At the simplest level, stress can promote consumption of highly palatable comfort foods, loaded with simple carbohydrates, and directly influence which gut bacteria thrive. In addition, stress can reshape the composition of the gut bacteria through the actions of the hormone cortisol, released by the brain's hypothalamic-pituitary-adrenal axis in response to the perception of threat to prepare the body to meet a challenge or flee from it. An array of changes occurs quickly, including alteration in the diversity and function of the gut bacteria.
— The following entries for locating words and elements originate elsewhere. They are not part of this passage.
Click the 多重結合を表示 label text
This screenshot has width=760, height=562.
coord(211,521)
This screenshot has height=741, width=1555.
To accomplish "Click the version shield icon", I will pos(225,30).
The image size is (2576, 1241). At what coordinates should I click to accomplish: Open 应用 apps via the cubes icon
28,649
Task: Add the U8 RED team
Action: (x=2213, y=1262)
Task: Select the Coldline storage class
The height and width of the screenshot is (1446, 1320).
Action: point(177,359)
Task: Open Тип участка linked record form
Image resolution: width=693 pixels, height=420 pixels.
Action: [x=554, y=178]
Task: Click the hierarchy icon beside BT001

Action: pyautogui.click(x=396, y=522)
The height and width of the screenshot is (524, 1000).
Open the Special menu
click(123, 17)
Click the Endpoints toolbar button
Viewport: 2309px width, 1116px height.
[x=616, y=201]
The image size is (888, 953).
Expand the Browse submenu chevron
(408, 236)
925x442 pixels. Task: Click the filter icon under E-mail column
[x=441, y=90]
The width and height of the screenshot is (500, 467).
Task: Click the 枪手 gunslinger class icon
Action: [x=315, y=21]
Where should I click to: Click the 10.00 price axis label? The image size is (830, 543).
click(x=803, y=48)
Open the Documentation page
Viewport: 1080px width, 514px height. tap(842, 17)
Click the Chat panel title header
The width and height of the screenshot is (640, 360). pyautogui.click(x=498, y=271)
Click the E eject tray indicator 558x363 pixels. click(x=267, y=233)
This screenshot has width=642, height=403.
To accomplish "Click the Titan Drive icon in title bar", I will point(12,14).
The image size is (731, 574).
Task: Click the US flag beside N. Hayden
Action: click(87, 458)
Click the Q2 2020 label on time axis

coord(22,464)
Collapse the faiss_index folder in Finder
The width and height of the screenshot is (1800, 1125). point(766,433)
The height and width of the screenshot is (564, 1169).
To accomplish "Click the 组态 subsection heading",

Studies show, for example, that gut bacteria have the ability to sense cortisol in their environment and change their gene expression in response to it.

Researchers have found that specific strains of gut bacteria influence fear learning and extinction, processes at the heart of anxiety conditions such as PTSD. In studies of one strain of beneficial gut bug, Bifidobacterium longum 1714 , fed to healthy men for a month, the subjects displayed reduced levels of stress measured psychologically and physiologically after being subjected to a challenge; researchers recorded a blunted hormonal response to stress.

Diet and the Gut-Brain Axis

What you eat is a primary determinant of which bacteria get to thrive in your gut and, as a result, of how the gut-brain axis functions. Eating a largely plant-based diet, for example, supplies an abundance of digestion-resistant fiber, which in fact supports the growth of the very bacteria that are capable of breaking it down in the colon and releasing substances important to mental health, such as short-chain fatty acids.

Manipulation of the microbiome by diet and by diet supplementation is emerging as a promising pathway for the treatment of many disorders, including mood and other psychiatric disorders. It’s not clear yet what a stress-proof or depression-proof or anxiety-proof microbiome looks like, but the day may not be far off when mental distress is cured in the kitchen.